Ja powrócę znów do Ciebie, gdy będzie wojny kres.

Nie smuć się ma ukochana, nie lej więcej łez.

Pragnę do Ciebie powrócić klejnocie jedyny,

W Twe cudowne oczy spojrzeć co do mnie tęskniły.

Będzie to wesoła radość gdy się zobaczymy.

Tylko Boga błagać, prosić o szczęśliwy powrót,

Także Marię Matkę Jego, w której jest tyle cnót,

Ona się za każdym wstawi, kto biegnie do jej stóp.”

/Francja 6 sierpnia 1944 r./

Po wyjściu Konrada na wolność z więzienia śledczego jeszcze cztery pisma doszły do rąk moich i to koniec. Zniknął jak zjawa, jak nocny cień dla mnie i dla dziecka. Bóg miłosierny wie czy jeszcze oczy nasze się spotkają… Na tym kończę me pisanie. Dodać jeszcze muszę, że z Kompanii przyszło mi zawiadomienie z 17.08.1944 r., że Konrad jest „vermisst” czyli zaginiony. Otrzymałam potem tylko małą karteczkę od swego męża z niewoli angielskiej, którą pisał 7.09.1944 r. I to wszystko….

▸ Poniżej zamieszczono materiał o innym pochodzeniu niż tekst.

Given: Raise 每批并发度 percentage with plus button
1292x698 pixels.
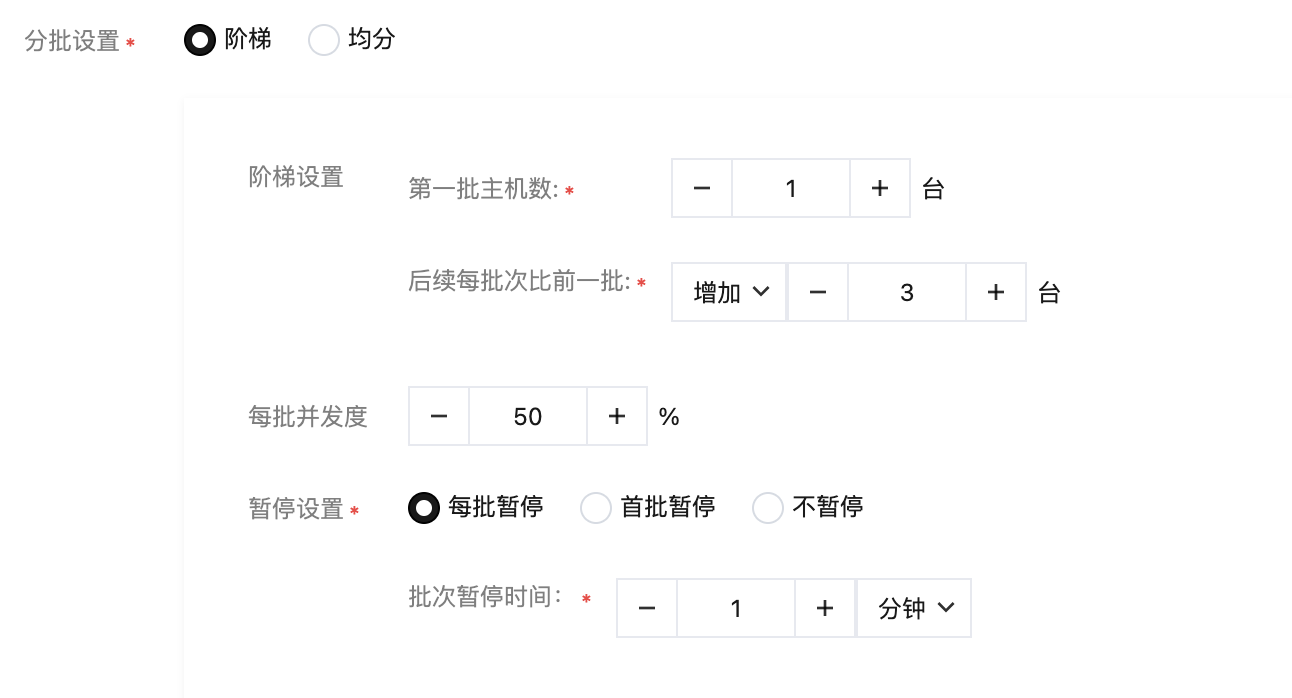Looking at the screenshot, I should pos(617,416).
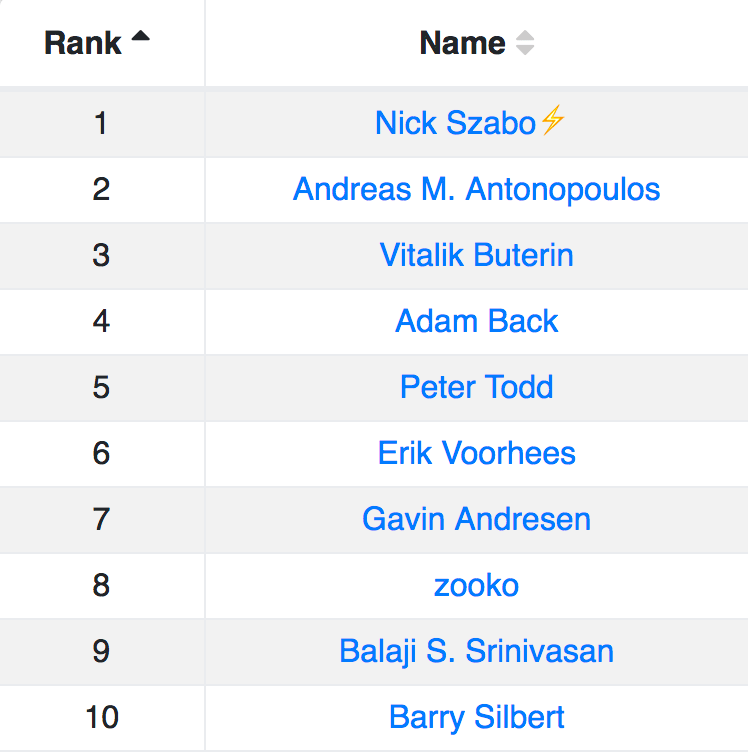Viewport: 748px width, 752px height.
Task: Click rank 5 cell
Action: tap(102, 388)
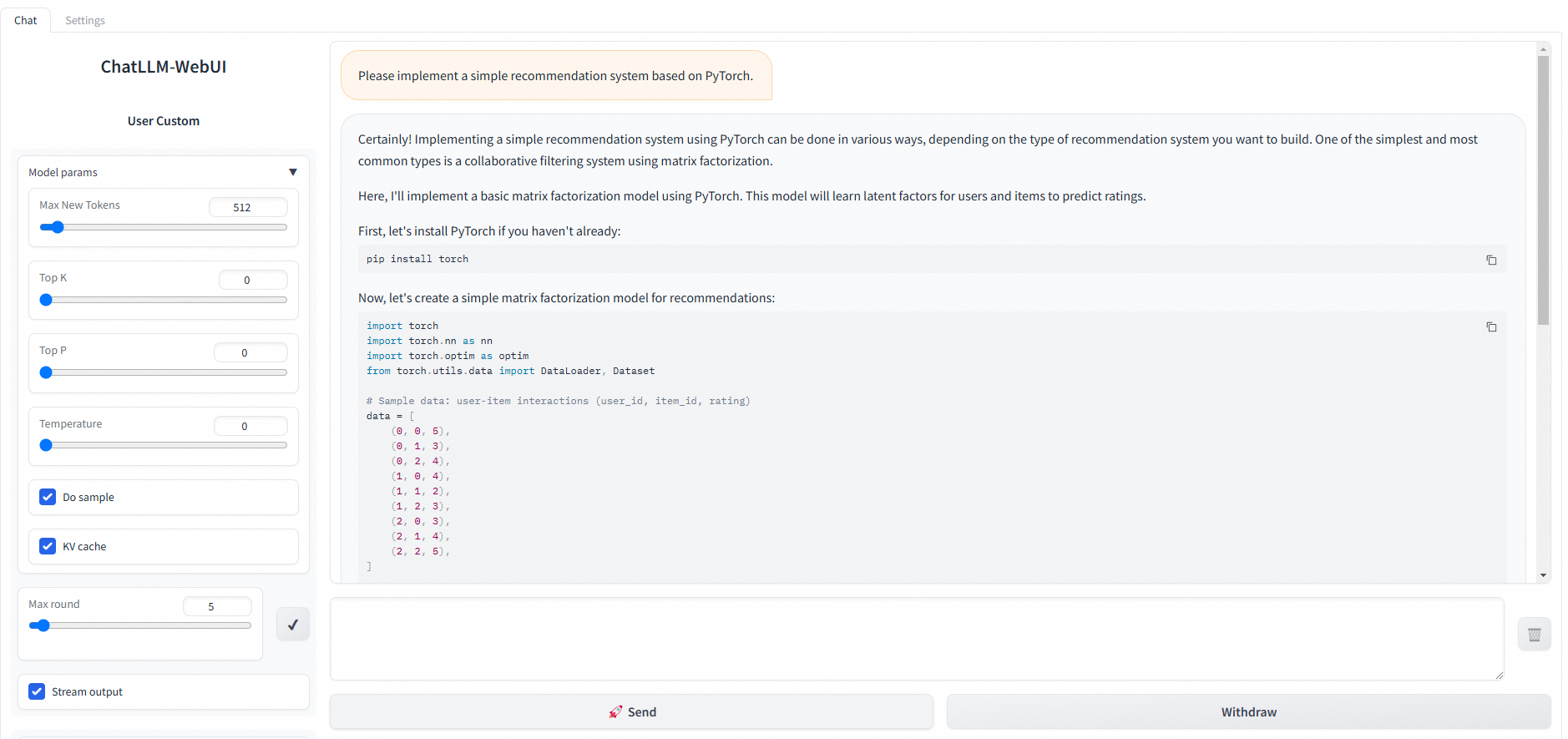
Task: Copy the pip install torch code block
Action: click(1491, 261)
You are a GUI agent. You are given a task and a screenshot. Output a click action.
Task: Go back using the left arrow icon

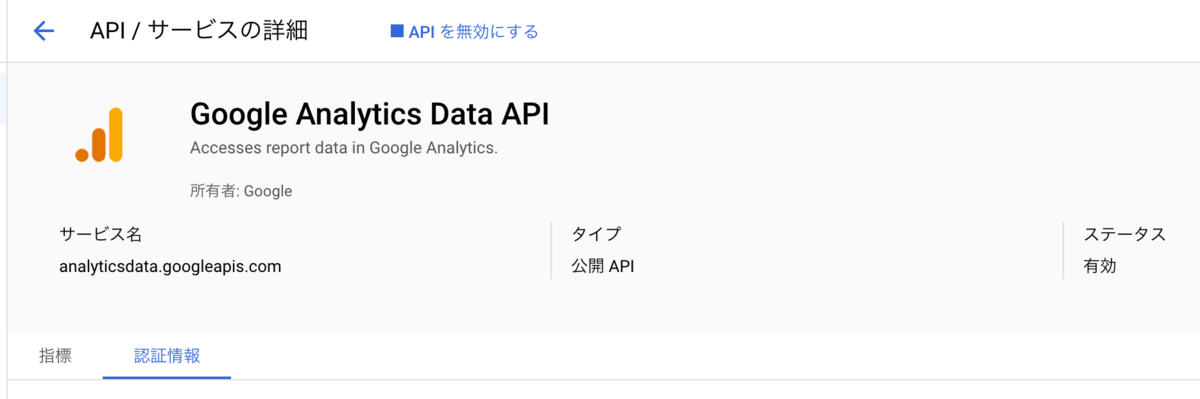pyautogui.click(x=43, y=31)
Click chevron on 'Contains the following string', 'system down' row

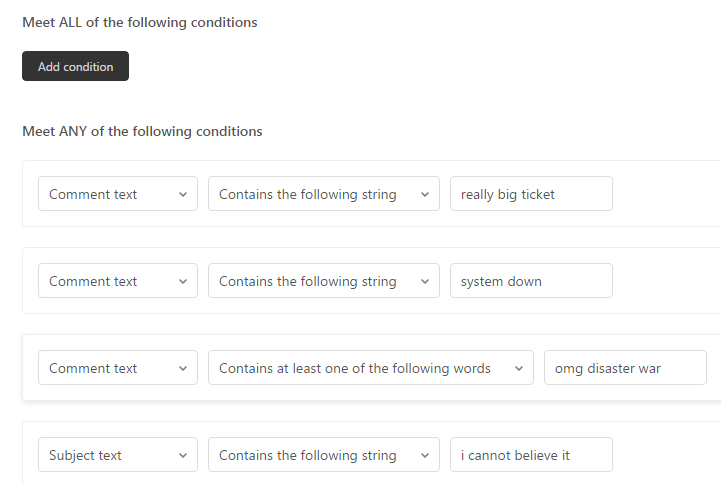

Dzisiaj jest niedziela 26 listopada 1944 r. Sześć lat mija jak poznałam się ze swym ukochanym Konradem. Ach ty smutny dniu!... Jak ciężko mi dziś wspominać o Tobie, choć byłeś mi wtedy dniem pełnym szczęścia i radości. Tyle jest w moim życiu cierpienia, smutku, tyle łez, a tak mało radości. Dziś nieraz z dzieckiem na kolanach wspominam przeszłość swą i myślę o przyszłości. Konradzie! Marzę o ustach Twych, o gorących pocałunkach, o pieszczotach, o słowach Twych pełnych uczuć i pociechy! Dziś nie ma Cię przy mnie, choć tak bardzo bym chciała... Chcę patrzeć w Twe oczy kochane, które jak dwie gwiazdki świeciły mi… Dziś tylko wspomnienia mi zostały, jakby przeszłość była snem…

Anna

Epilog dziadka Konrada, napisany wiele lat później, pod zakończonym tekstem w pamiętniku babci Anny:

Po zakończeniu wojny 8 maja 1945 r. zdeklarowałem się na powrót z Włoch do Polski. Miałem trudności, bo nie chciano nas puścić. Mówiono nam, że na białe niedźwiedzie jedziemy, ale uparliśmy się, choć dużo z nas zrezygnowało. Na rozkaz władz angielskich zwolniono nas. Krótki czas byliśmy jeszcze w podobozach wojskowych. Pod koniec listopada 1945 roku wyruszyliśmy transportem z Włoch w kierunku Polski. Nareszcie dojechałem pociągiem na dworzec kolejowy w Wodzisławiu. Wyszedłem z pociągu i rozmyślałem jak dostać się na Wilchwy z tym bagażem, który miałem. Gdy dotarłem do szosy, jechała akurat furmanka z węglem, więc poprosiłem czy by mnie podwiózł. Był to niejaki Tront z Wilchw. Zgodził się. Miałem szczęście, bo na skrzyżowaniu w Wodzisławiu stała ruska kontrola. Na szczęście mnie nie zauważyli, bo na pewno miałbym z nimi kłopoty. Dojechaliśmy na Wilchwy, kawałek za szkołą wysiadłem, podziękowałem Trontowi, dałem mu parę papierosów i ruszyłem przez ugór w kierunku domu rodziców mojej Anny. Zapukałem do drzwi i wszedłem. Co to była za radość! Anna akurat siedziała przy stole i cerowała jakąś bieliznę. Najpierw powitałem się z moją ukochaną mile i serdecznie. Potem z moim synem Ewaldem, potem z rodzicami Anny i jej siostrami. Radość była ogromna, a do opowiadania bardzo wiele. Po tak długim czasie byliśmy znowu razem. Znowu szczęśliwi i to bardzo!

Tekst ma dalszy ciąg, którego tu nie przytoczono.